Airbus has announced that it cut 15,000 jobs as a consequence of the coronavirus pandemic. However, the European plane maker says this is subject to talks with unions.
The Unite union said the Airbus announcement was “another act of industrial vandalism” against the UK aerospace sector. Some 134,000 people work for Airbus worldwide.
More details of the job losses and how they will break down between the two giant factories will be known after talks with unions. However, Unite said it expected 1,116 manufacturing jobs and 611 office-based jobs to go, shrinking Airbus’s UK workforce by 15%.
The Covid-19 pandemic has been little short of catastrophic for the airline industry.
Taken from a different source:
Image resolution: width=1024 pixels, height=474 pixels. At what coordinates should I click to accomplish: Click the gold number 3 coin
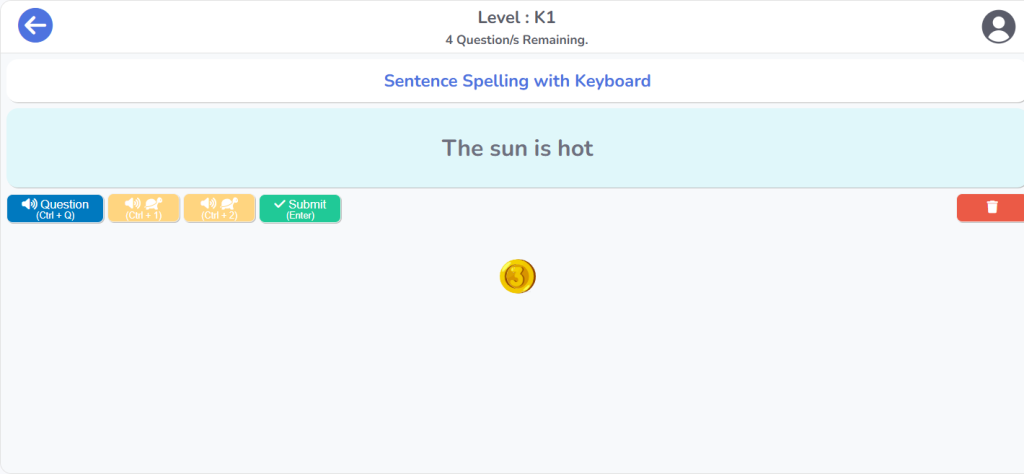[x=517, y=276]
At in April, global air traffic was down by more than 90%.
Airlines are struggling to survive and simply can’t afford to take on new planes and that means Airbus has had to curb production. Airbus has delayed these cuts and has made full use of support from governments. But ultimately it had little choice. And the pain being felt in places such as Broughton, Toulouse and Hamburg will echo through the entire supply chain. The firm expects to make the cuts by European summer 2021, but hopes the majority of redundancies will be voluntary or through early retirement of staff.
The company warned in April that it was “bleeding cash at an unprecedented speed” as it struggled with the impact of the coronavirus crisis. It said that production had dropped by 40% in recent months, and that it did not expect air traffic to get back to pre-pandemic levels until 2023 at the earliest. “Airbus is facing the gravest crisis this industry has ever experienced,” said chief executive Guillaume Faury. “The measures we have taken so far have enabled us to absorb the initial shock of this global pandemic. Now, we must ensure that we can sustain our enterprise and emerge from the crisis as a healthy, global aerospace leader, adjusting to the overwhelming challenges of our customers.”
And Reuters reported that Air France/KLM was targeting more than 6,500 job cuts over the next two years.